From the listing below, retype exactly the line holding "Task: Visit the @Sydonahi handle", the line holding "751x627 pixels.", and the lines between them; skip everything else.

====

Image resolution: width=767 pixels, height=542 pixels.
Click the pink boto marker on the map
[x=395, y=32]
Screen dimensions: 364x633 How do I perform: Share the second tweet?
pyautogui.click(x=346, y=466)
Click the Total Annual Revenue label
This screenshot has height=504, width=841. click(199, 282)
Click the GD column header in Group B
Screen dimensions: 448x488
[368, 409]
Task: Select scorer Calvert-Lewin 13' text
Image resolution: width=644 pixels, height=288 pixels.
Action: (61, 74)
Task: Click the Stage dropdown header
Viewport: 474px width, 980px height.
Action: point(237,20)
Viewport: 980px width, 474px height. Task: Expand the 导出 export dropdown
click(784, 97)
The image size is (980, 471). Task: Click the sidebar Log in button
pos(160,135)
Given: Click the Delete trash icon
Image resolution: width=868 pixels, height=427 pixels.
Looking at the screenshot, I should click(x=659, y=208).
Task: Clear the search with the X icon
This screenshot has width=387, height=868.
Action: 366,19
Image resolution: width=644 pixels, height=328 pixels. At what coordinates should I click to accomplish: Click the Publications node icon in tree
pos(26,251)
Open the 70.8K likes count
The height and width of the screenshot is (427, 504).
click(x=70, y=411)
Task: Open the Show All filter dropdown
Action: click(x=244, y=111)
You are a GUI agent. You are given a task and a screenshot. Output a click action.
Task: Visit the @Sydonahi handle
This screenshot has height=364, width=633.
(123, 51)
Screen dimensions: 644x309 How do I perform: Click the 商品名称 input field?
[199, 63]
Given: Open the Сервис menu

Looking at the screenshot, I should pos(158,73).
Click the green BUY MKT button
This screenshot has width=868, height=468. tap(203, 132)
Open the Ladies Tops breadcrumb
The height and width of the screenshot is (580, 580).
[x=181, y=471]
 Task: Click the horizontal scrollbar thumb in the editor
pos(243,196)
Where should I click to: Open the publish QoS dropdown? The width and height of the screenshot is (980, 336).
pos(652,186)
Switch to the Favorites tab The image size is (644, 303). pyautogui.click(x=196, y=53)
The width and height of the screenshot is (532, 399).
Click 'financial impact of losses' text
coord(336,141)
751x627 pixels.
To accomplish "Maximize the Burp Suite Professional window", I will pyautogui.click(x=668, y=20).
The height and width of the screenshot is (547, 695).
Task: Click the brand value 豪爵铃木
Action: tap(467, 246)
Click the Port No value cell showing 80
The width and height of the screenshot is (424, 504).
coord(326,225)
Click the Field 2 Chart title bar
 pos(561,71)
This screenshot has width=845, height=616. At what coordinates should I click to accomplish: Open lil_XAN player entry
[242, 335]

====

» RESULT BELOW:
Task: Visit the @Sydonahi handle
This screenshot has height=364, width=633.
(123, 51)
Screen dimensions: 644x309 How do I perform: Click the 商品名称 input field?
[199, 63]
Given: Open the Сервис menu

Looking at the screenshot, I should pos(158,73).
Click the green BUY MKT button
This screenshot has width=868, height=468. tap(203, 132)
Open the Ladies Tops breadcrumb
The height and width of the screenshot is (580, 580).
[x=181, y=471]
 Task: Click the horizontal scrollbar thumb in the editor
pos(243,196)
Where should I click to: Open the publish QoS dropdown? The width and height of the screenshot is (980, 336).
pos(652,186)
Switch to the Favorites tab The image size is (644, 303). pyautogui.click(x=196, y=53)
The width and height of the screenshot is (532, 399).
Click 'financial impact of losses' text
coord(336,141)
751x627 pixels.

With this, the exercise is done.